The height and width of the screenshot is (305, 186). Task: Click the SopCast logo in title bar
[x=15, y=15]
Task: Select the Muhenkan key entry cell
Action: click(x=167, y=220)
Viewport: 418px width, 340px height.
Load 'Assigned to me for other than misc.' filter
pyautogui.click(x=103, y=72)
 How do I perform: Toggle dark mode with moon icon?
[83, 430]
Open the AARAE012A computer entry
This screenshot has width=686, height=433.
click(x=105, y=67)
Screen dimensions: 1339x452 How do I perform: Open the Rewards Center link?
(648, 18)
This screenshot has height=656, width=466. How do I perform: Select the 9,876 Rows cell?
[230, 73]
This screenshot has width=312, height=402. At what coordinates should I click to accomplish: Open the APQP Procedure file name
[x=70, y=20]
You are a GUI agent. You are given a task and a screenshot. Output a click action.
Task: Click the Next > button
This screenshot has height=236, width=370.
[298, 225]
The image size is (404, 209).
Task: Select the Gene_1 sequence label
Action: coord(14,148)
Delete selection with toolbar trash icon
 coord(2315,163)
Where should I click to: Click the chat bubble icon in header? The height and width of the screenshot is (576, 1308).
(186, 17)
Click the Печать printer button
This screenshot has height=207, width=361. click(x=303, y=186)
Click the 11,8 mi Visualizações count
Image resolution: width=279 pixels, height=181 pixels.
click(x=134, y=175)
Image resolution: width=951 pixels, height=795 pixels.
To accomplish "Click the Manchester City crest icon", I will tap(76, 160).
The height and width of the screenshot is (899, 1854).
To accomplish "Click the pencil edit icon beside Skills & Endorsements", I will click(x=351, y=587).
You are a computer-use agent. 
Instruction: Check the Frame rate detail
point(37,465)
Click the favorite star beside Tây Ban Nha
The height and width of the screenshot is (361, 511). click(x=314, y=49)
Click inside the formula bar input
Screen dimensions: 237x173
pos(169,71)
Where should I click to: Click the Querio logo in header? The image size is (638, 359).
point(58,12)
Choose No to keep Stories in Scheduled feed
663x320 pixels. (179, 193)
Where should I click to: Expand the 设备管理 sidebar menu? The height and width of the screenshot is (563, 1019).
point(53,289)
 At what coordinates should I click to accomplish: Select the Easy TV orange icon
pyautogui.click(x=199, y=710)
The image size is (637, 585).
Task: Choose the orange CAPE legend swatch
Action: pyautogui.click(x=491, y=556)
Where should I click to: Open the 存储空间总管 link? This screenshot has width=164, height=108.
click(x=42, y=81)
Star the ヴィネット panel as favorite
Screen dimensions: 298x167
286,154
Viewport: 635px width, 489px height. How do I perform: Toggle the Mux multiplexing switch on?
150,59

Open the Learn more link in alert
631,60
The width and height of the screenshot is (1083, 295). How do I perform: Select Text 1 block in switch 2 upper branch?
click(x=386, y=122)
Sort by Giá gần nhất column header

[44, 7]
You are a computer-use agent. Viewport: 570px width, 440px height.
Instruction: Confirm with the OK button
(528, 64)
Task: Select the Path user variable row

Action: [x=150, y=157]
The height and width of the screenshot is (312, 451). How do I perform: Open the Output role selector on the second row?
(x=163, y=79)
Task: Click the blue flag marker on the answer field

----

#### УСЛОВИЯ И ТРЕБОВАНИЯ:
Представьте в виде таблицы Markdown с колонками «Номер» и «Текст строки» всё, что стоит в записях от самого начала и вниз до строки, содержащей «[x=70, y=20]», включая обе границы. Пустые строки в таблицу не включайте.

#### РАЗБОР РЕШЕНИЯ:
| Номер | Текст строки |
|---|---|
| 1 | The height and width of the screenshot is (305, 186). Task: Click the SopCast logo in title bar |
| 2 | [x=15, y=15] |
| 3 | Task: Select the Muhenkan key entry cell |
| 4 | Action: click(x=167, y=220) |
| 5 | Viewport: 418px width, 340px height. |
| 6 | Load 'Assigned to me for other than misc.' filter |
| 7 | pyautogui.click(x=103, y=72) |
| 8 |  How do I perform: Toggle dark mode with moon icon? |
| 9 | [83, 430] |
| 10 | Open the AARAE012A computer entry |
| 11 | This screenshot has width=686, height=433. |
| 12 | click(x=105, y=67) |
| 13 | Screen dimensions: 1339x452 How do I perform: Open the Rewards Center link? |
| 14 | (648, 18) |
| 15 | This screenshot has height=656, width=466. How do I perform: Select the 9,876 Rows cell? |
| 16 | [230, 73] |
| 17 | This screenshot has width=312, height=402. At what coordinates should I click to accomplish: Open the APQP Procedure file name |
| 18 | [x=70, y=20] |